#### [EXERCISE REQUIREMENTS]
From the text below on GDP and the gender data gap, list every kind of unpaid work it names as done by women.

[SELECTED TEXT Boundary: Start]

GDP is not a hard number but an estimation in which several hypothesis come into play, and of course with hypothesis comes the gender data gap. Caroline Criado Perez argues that by not taking into account the amount of unpaid work done by women, countries fail at having an accurate measure of GDP @criadoperez2020Invisible women: exposing data bias in a world designed for men . And this can be one of the root causes of not being able to formulate policies that boost the numbers by taking into account the role of women in the economy.
An example, is the cost of child care, which is traditionally done by women, but that the state would have to pay for if one wants women to become economically active. In Invisible Women - Caroline Criado Perez, she argues that the cost of child care outweighs the value that women could produce if they would enter the work force.
However, it all boils down to available data, and GDP in that regard is biased, and it would be very tough for a government to justify measures that don't boost GDP per-se. In the book, the author also defines a new category called "Social Infrastructure", that should be placed on-pair with other types of infrastructure, such as roads and hospitals. This normally relates to the unpaid work done by women, such as caring for the elderly or children, but also other tasks that relate to the household and are in the hands of women (depending on the county, this goes from taking care of the animals, to grocery, to domestic duties.)
According to Criado Perez, if one would invest in social infrastructure, that would automatically lead to the generation of work for women (for example, investing in child care would boost child care services which are most likely run by women) and it would free up the time of women to enter into the formal work force. This would, in turn, have a boost to the overall economy of a country.

[SELECTED TEXT Boundary: End]
[INPUT DATA Boundary: Start]

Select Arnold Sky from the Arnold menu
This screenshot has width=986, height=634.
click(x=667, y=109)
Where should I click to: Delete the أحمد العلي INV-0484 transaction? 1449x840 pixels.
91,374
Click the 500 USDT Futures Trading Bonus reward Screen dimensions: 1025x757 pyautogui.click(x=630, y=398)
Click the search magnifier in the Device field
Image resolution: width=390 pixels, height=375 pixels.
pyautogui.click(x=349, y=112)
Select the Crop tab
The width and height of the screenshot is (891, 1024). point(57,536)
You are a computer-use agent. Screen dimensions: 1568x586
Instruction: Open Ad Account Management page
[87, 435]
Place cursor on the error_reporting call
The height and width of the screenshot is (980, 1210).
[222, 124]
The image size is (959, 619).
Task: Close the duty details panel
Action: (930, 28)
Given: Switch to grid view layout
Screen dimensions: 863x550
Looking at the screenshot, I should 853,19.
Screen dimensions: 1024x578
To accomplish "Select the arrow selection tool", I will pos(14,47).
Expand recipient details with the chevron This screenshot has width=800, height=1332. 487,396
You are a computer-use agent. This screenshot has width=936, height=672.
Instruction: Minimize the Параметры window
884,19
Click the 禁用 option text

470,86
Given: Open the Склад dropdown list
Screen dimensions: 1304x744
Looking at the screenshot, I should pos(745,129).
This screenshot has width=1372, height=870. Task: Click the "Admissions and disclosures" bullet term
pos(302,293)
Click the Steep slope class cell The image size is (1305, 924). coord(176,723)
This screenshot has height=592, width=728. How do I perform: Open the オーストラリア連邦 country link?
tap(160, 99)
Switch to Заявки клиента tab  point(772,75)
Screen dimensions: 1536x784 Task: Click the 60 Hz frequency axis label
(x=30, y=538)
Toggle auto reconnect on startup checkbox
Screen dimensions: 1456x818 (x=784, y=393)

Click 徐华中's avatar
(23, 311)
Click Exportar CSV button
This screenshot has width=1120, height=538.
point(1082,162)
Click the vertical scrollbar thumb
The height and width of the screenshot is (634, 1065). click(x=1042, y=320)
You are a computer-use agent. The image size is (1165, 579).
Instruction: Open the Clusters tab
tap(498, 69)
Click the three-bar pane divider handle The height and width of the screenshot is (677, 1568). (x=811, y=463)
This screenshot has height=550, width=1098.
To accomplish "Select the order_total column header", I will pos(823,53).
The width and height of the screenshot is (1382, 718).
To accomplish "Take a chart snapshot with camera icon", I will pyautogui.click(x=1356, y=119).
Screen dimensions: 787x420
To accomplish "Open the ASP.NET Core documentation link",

[INPUT DATA Boundary: End]

#### [YOUR RESPONSE]
- Caring for the elderly
- Caring for children (child care)
- Taking care of the animals
- Grocery
- Domestic duties